EXERCISE MATERIAL:
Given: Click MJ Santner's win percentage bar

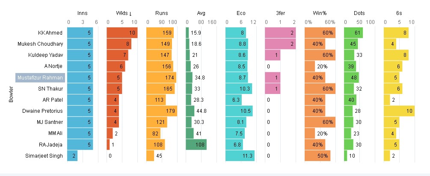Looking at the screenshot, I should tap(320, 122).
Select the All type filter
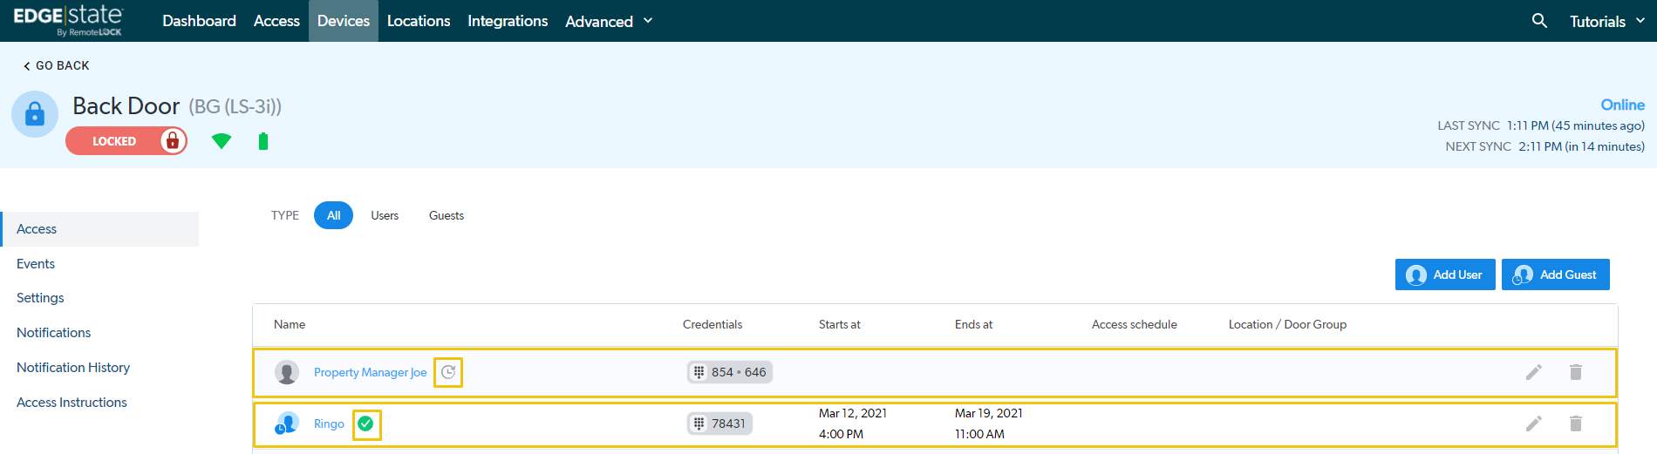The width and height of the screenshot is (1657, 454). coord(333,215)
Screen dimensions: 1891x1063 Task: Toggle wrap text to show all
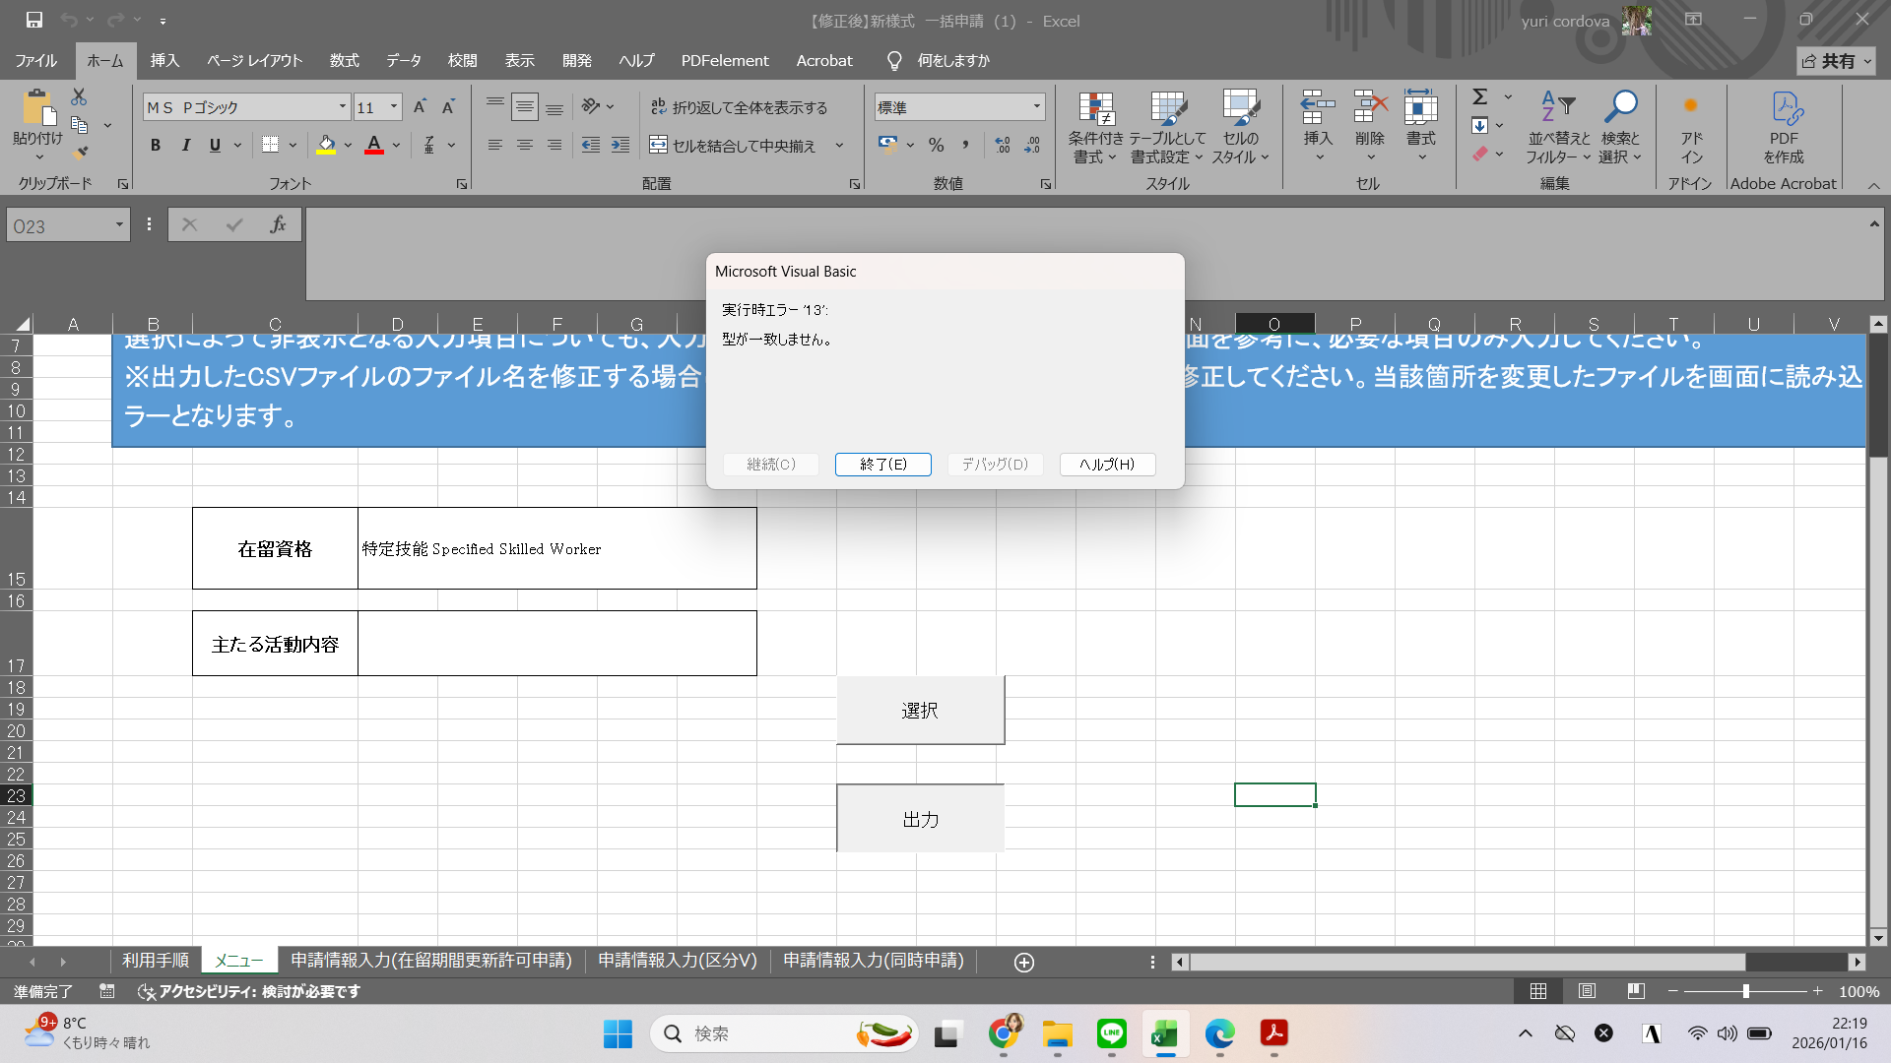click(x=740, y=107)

SET PROBLEM:
Reproduce all of the material above word for word, leaving out the pictures.

FULL RESPONSE:
Given: Click MJ Santner's win percentage bar

Looking at the screenshot, I should tap(320, 122).
Select the All type filter
The width and height of the screenshot is (1657, 454). coord(333,215)
Screen dimensions: 1891x1063 Task: Toggle wrap text to show all
click(x=740, y=107)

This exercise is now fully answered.